** Exercise brief **
From the entries below, copy exactly the lines from the one that contains "Cotswold 1500 Pocket Sprung 5ft King Size Divan Set (97, 874)" through the one that contains "[Bamboo Gel 3000", both included, and only those.

--- START ---

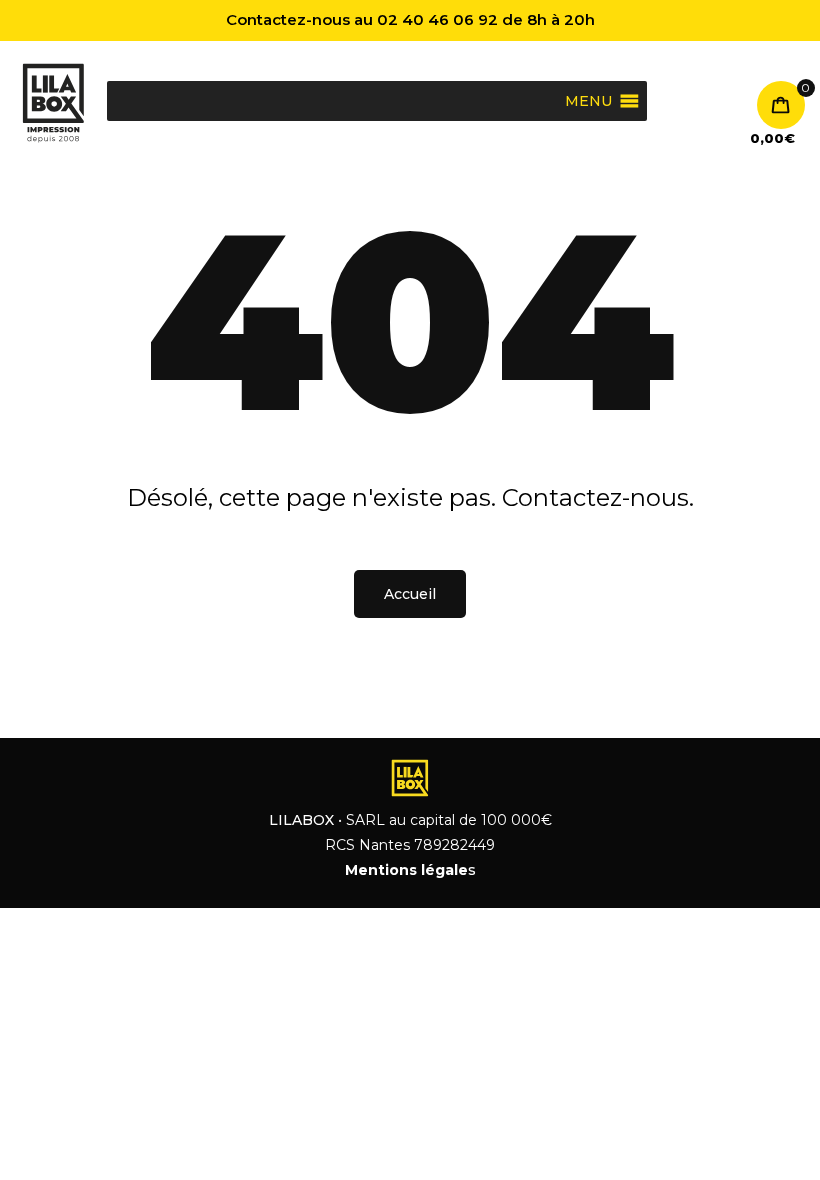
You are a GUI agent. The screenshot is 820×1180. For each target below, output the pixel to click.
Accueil (410, 594)
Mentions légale (406, 870)
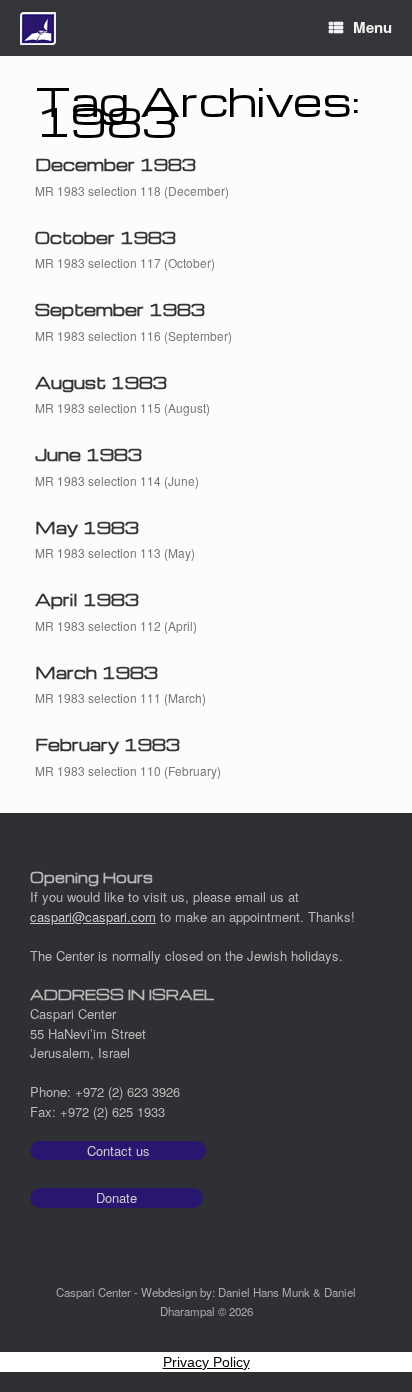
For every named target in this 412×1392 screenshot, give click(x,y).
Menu (372, 27)
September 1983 (120, 309)
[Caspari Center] (38, 28)
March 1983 (96, 672)
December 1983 (115, 164)
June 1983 (88, 454)
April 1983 (87, 599)
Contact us (118, 1150)
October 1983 (105, 237)
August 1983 (101, 382)
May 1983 (87, 527)
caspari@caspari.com (93, 916)
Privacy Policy (206, 1362)
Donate (116, 1197)
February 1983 (107, 744)
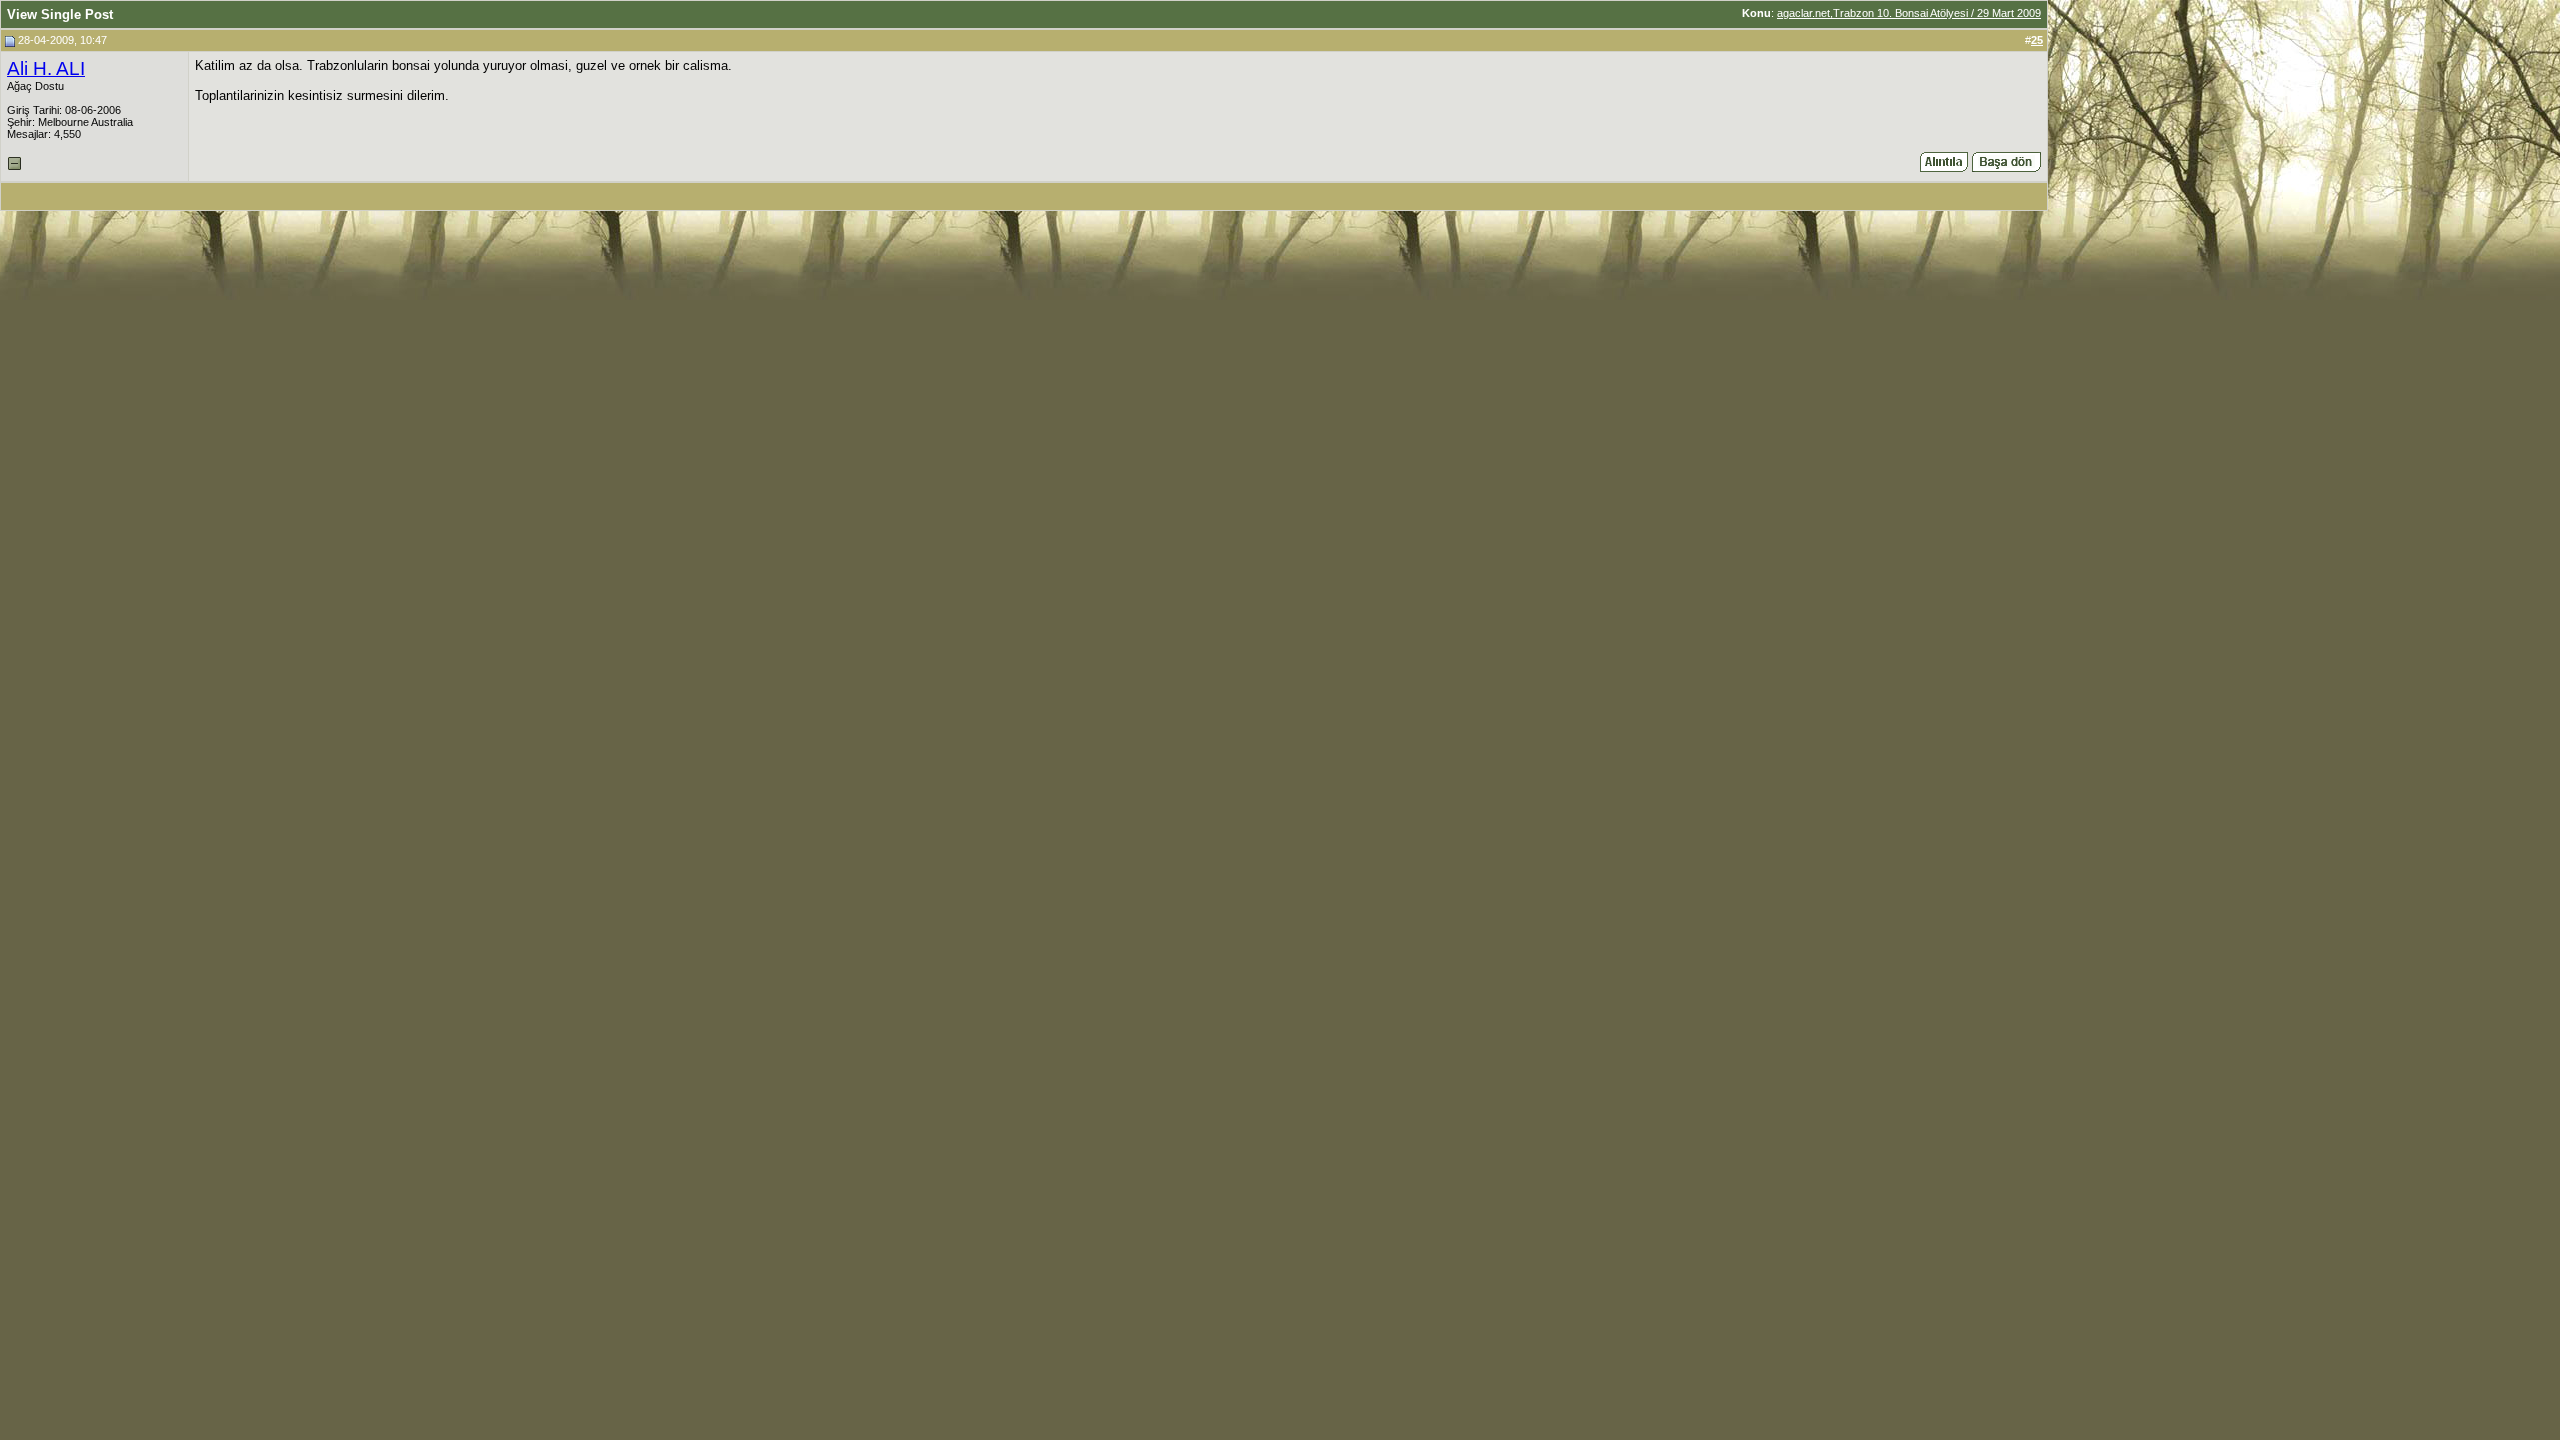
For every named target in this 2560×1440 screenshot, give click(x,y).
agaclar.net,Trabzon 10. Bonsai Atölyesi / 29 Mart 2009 (1909, 13)
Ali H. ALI (46, 68)
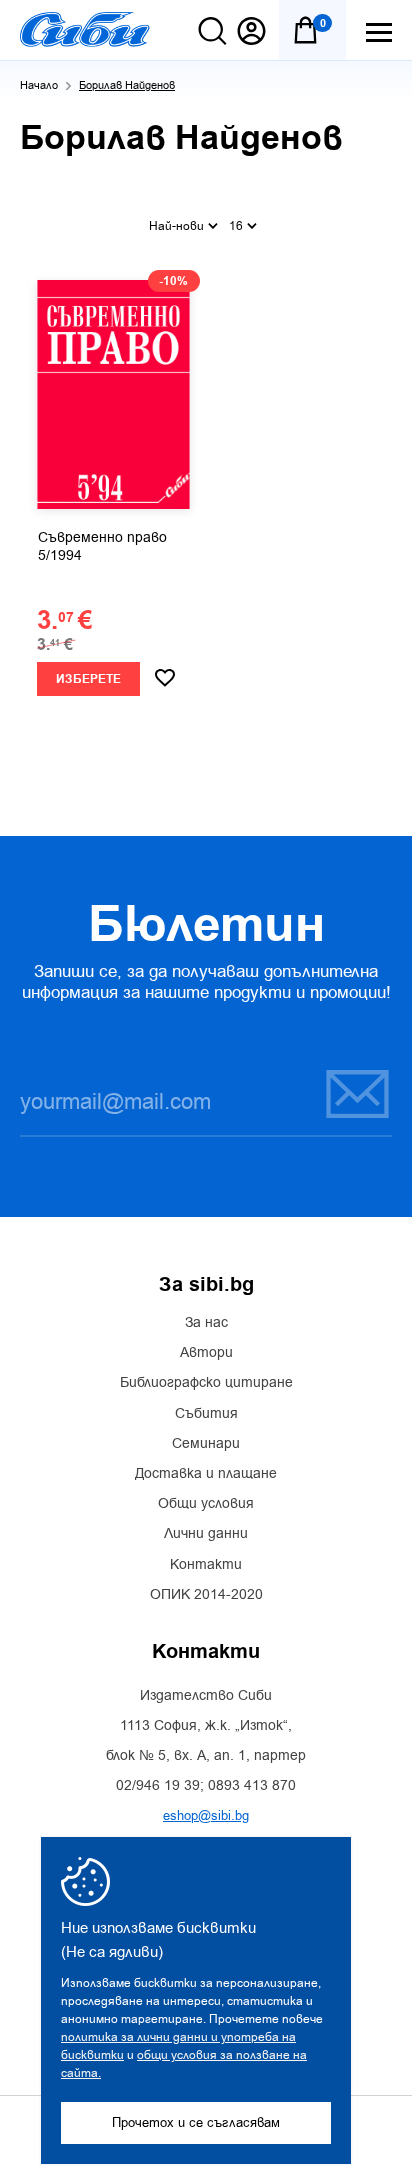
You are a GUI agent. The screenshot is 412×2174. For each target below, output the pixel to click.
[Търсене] (212, 31)
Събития (206, 1414)
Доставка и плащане (206, 1474)
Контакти (206, 1565)
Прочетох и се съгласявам (196, 2122)
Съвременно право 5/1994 (102, 547)
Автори (206, 1353)
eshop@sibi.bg (206, 1815)
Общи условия (206, 1504)
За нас (206, 1323)
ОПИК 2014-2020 (206, 1595)
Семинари (206, 1444)
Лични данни (206, 1534)
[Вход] (251, 31)
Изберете (88, 679)
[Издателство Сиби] (85, 29)
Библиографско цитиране (206, 1383)
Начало (39, 85)
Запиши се (345, 1093)
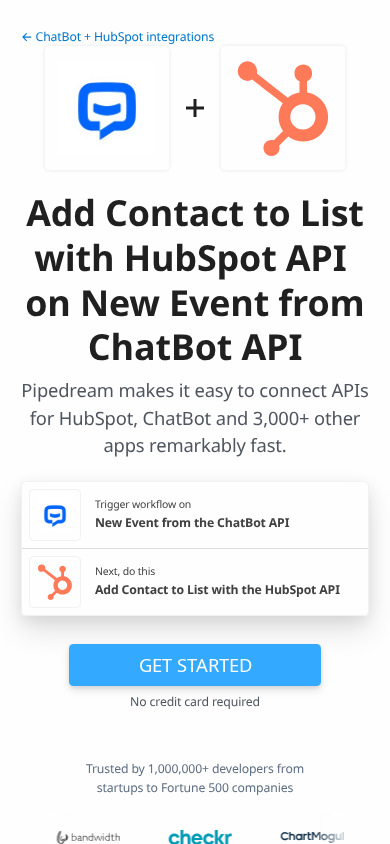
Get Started (195, 664)
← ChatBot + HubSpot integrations (117, 36)
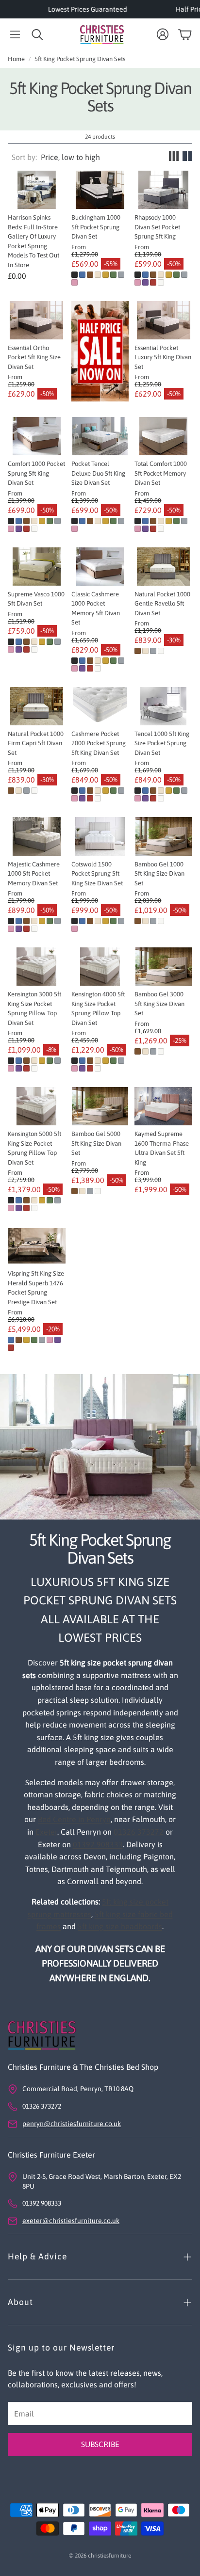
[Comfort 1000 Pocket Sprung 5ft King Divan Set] (37, 436)
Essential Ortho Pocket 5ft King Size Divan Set (34, 357)
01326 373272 (139, 1831)
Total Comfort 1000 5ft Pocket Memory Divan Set (160, 473)
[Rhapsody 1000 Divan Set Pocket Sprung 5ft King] (163, 190)
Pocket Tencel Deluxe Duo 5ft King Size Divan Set (98, 473)
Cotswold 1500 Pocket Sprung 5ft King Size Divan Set (97, 874)
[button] (15, 34)
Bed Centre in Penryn (74, 1819)
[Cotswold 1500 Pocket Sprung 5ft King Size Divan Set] (100, 836)
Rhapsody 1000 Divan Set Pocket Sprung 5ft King (157, 227)
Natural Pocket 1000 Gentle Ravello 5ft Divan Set (162, 604)
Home (16, 59)
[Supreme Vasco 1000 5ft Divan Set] (37, 566)
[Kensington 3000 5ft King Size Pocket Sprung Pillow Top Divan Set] (37, 966)
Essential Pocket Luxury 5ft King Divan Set (162, 357)
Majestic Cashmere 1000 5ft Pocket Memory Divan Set (34, 874)
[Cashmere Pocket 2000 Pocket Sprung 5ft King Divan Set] (100, 706)
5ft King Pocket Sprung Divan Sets (79, 59)
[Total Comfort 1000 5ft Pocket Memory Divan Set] (163, 436)
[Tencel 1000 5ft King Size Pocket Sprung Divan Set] (163, 706)
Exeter (46, 1831)
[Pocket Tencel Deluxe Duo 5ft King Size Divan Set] (100, 436)
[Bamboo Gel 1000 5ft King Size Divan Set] (163, 836)
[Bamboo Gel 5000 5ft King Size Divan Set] (100, 1106)
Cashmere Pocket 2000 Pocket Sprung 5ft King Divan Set (98, 743)
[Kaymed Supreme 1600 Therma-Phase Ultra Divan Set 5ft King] (163, 1106)
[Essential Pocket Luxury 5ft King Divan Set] (163, 320)
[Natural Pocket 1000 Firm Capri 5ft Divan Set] (37, 706)
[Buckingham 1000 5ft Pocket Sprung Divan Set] (100, 190)
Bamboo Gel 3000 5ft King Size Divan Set (159, 1004)
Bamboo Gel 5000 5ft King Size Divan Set (96, 1143)
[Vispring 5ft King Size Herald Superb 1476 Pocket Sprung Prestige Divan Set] (37, 1246)
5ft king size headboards (120, 1926)
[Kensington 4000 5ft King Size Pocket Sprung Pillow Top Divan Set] (100, 966)
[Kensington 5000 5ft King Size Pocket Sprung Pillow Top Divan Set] (37, 1106)
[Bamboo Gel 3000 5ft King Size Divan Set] (163, 966)
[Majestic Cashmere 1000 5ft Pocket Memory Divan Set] (37, 836)
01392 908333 (98, 1844)
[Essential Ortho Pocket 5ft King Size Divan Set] (37, 320)
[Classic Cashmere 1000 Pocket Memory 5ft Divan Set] (100, 566)
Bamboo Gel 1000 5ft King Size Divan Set (159, 874)
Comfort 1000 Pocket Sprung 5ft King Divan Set (36, 473)
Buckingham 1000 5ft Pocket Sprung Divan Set (95, 227)
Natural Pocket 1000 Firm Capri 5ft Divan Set (36, 743)
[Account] (162, 34)
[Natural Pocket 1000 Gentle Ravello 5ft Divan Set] (163, 566)
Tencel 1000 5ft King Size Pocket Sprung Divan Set (161, 743)
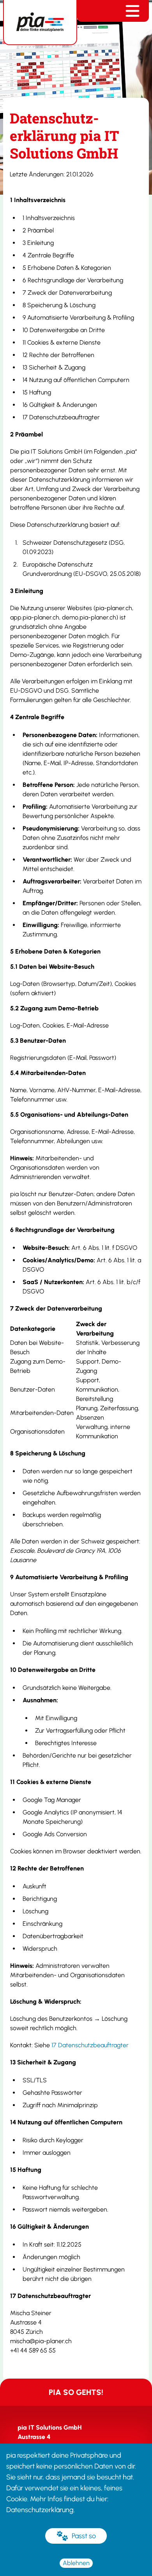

--- END ---

** Written answer **
Cotswold 1500 Pocket Sprung 5ft King Size Divan Set (97, 874)
[button] (15, 34)
Bed Centre in Penryn (74, 1819)
[Cotswold 1500 Pocket Sprung 5ft King Size Divan Set] (100, 836)
Rhapsody 1000 Divan Set Pocket Sprung 5ft King (157, 227)
Natural Pocket 1000 Gentle Ravello 5ft Divan Set (162, 604)
Home (16, 59)
[Supreme Vasco 1000 5ft Divan Set] (37, 566)
[Kensington 3000 5ft King Size Pocket Sprung Pillow Top Divan Set] (37, 966)
Essential Pocket Luxury 5ft King Divan Set (162, 357)
Majestic Cashmere 1000 5ft Pocket Memory Divan Set (34, 874)
[Cashmere Pocket 2000 Pocket Sprung 5ft King Divan Set] (100, 706)
5ft King Pocket Sprung Divan Sets (79, 59)
[Total Comfort 1000 5ft Pocket Memory Divan Set] (163, 436)
[Tencel 1000 5ft King Size Pocket Sprung Divan Set] (163, 706)
Exeter (46, 1831)
[Pocket Tencel Deluxe Duo 5ft King Size Divan Set] (100, 436)
[Bamboo Gel 1000 5ft King Size Divan Set] (163, 836)
[Bamboo Gel 5000 5ft King Size Divan Set] (100, 1106)
Cashmere Pocket 2000 Pocket Sprung 5ft King Divan Set (98, 743)
[Kaymed Supreme 1600 Therma-Phase Ultra Divan Set 5ft King] (163, 1106)
[Essential Pocket Luxury 5ft King Divan Set] (163, 320)
[Natural Pocket 1000 Firm Capri 5ft Divan Set] (37, 706)
[Buckingham 1000 5ft Pocket Sprung Divan Set] (100, 190)
Bamboo Gel 3000 5ft King Size Divan Set (159, 1004)
Bamboo Gel 5000 5ft King Size Divan Set (96, 1143)
[Vispring 5ft King Size Herald Superb 1476 Pocket Sprung Prestige Divan Set] (37, 1246)
5ft king size headboards (120, 1926)
[Kensington 4000 5ft King Size Pocket Sprung Pillow Top Divan Set] (100, 966)
[Kensington 5000 5ft King Size Pocket Sprung Pillow Top Divan Set] (37, 1106)
[Bamboo Gel 3000 5ft King Size Divan Set] (163, 966)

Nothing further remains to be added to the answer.